I appreciate Tom's and Vincent's hard work, but my point is that
efficient compiler for GL shaders for r600g doesn't have to require as
much efforts as it seems with LLVM backend for r600g. Not to mention
that a lot of required efforts were intended not to improve the compiler
itself, but to collaborate with LLVM people, maintain the separate
branch of LLVM for mesa, etc. I understand that it is a hard work,
that's why in the end I preferred the way that seemed more simple to me.
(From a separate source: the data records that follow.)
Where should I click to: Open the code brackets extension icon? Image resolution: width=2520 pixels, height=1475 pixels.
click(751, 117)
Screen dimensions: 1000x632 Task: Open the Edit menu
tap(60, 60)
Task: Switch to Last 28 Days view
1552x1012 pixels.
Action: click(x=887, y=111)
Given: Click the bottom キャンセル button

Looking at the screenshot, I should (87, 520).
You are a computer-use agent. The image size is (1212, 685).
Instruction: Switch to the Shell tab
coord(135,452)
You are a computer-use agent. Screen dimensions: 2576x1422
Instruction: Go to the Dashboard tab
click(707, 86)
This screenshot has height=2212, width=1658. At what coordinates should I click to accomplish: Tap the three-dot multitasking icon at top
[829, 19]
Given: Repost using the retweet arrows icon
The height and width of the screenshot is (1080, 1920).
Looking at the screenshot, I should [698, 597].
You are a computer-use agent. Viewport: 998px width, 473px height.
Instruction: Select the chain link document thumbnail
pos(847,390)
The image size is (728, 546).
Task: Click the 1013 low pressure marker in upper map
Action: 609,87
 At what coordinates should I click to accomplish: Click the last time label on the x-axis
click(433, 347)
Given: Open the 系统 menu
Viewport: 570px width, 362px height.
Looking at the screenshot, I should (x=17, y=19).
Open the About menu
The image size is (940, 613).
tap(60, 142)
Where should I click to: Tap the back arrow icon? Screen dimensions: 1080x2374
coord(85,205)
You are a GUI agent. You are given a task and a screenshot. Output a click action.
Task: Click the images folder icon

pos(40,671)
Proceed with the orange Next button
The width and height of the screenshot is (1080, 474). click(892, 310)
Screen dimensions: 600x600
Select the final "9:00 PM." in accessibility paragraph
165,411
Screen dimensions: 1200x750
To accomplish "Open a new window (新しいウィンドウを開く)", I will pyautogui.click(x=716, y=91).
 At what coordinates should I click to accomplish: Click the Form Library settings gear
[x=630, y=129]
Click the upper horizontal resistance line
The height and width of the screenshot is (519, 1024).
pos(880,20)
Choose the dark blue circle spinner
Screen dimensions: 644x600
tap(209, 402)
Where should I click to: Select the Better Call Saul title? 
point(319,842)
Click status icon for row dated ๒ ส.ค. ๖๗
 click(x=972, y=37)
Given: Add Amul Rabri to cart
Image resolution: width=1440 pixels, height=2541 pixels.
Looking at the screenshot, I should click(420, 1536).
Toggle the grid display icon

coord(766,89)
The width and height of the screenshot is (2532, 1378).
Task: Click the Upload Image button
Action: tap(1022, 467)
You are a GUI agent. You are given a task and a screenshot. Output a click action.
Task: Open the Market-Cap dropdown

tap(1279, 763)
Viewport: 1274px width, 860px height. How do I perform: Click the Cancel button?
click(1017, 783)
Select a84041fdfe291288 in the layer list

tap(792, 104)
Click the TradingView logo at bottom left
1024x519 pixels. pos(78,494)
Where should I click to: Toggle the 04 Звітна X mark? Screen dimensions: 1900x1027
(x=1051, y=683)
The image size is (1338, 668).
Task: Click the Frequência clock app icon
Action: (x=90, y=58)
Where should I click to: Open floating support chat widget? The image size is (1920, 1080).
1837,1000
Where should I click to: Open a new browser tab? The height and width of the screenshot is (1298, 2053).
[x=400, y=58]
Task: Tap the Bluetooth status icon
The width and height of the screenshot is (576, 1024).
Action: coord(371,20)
Also I'll be happy if this branch in the end will help to improve LLVM
backend to the state where it will have comparable performance, so that
we can forget about this custom implementation at some point. My goal is
not to push some code into mesa/r600g, but to improve the performance,
and it doesn't matter what exactly will do it under the hood. Even if
this branch will never be merged, it can help to understand which
optimizations are really significant and which are not worth the
efforts. At least for me it's a lot easier to try something in this
branch than to implement it in the LLVM backend just to find out that
the effect is not noticeable. E.g. just look at the implementation of
the if-conversion in this branch and compare it's complexity to the
implementation of the if-conversion on the CFGs in the LLVM.
I think some kind of competition created by this branch might also help
to make the users more happy in the end.